Instrucción 1
Coloca en una lista JSON de cadenas, una por línea y sin las líneas en blanco, las líneas de los registros comprendidas entre la que contiene "Open the Darts icon" y la que contiene "Action: tap(538, 111)", ambas incluidas.

Todas las burocracias y organizaciones que manejan fondos públicos tienen tendencia a agrandarse y a generar argumentos que justifiquen su existencia y necesidad de ampliación permanente. Además, al ser instituciones globales, carecen hasta de los organismos concretos de control y auditoría que vigilen su funcionamiento. ¿En manos de quiénes están estas organizaciones? De la pseudointelectualidad progresista, que fue bombardeada por la más exitosa estrategia de inteligencia de la historia: la de la infiltración ideológica de la KGB en Estados Unidos y Occidente.
Como bien lo explicó el exespía soviético Yuri Bezmenov, la URSS dedicó la gran mayoría de sus recursos de inteligencia en la subversión ideológica del mundo capitalista. Aunque el comunismo fracasó como modelo político y económico (dejando atrás una tragedia en términos humanitarios), hay que reconocer que el éxito de la infiltración intelectual en Occidente fue total. La mayoría de los funcionarios de la ONU o los burócratas de la Unión Europea, que manejan estos presupuestos millonarios, para implementar ciertas agendas en los países donde ejercen influencia, son la segunda o tercera generación de “idiotas útiles”. Lamentablemente, la mayoría ya son irrecuperables en materia de formateo mental. No son parte de un complot internacional, ni mucho menos. Son los “dueños” de instituciones que merecen ser desfinanciadas en muchos de sus programas, desde políticas públicas racionales de los países miembros. No combatidas desde la negación de la virtuosísima globalización, para reemplazarla por un nacionalismo arcaico. Esas ideas fueron las que generaron en el mundo las tragedias sangrientas que concluyeron en la creación de estos organismos, lamentablemente hoy influenciadas por el viejo marxismo, pero con una gorda billetera.

Registros de origen
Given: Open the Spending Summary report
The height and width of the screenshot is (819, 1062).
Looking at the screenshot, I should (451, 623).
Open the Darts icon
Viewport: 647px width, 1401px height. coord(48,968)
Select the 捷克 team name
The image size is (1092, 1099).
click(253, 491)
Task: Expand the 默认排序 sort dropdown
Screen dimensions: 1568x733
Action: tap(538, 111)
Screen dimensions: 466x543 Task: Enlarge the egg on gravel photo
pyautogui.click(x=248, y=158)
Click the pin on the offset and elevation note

Instrucción 2
Resume en dos oraciones el fragmento sobre las burocracias internacionales.

Respuesta final 1
[
  "Open the Darts icon",
  "Viewport: 647px width, 1401px height. coord(48,968)",
  "Select the 捷克 team name",
  "The image size is (1092, 1099).",
  "click(253, 491)",
  "Task: Expand the 默认排序 sort dropdown",
  "Screen dimensions: 1568x733",
  "Action: tap(538, 111)"
]

Respuesta final 2
El fragmento sostiene que las burocracias que manejan fondos públicos tienden a agrandarse, que las instituciones globales carecen de organismos concretos de control y auditoría, y que están en manos de una pseudointelectualidad progresista formada por la infiltración ideológica de la KGB que explicó Yuri Bezmenov. Según el texto, muchos funcionarios de la ONU y de la Unión Europea son la segunda o tercera generación de "idiotas útiles", y esas instituciones merecen ser desfinanciadas en muchos de sus programas mediante políticas públicas racionales de los países miembros, no desde un nacionalismo arcaico.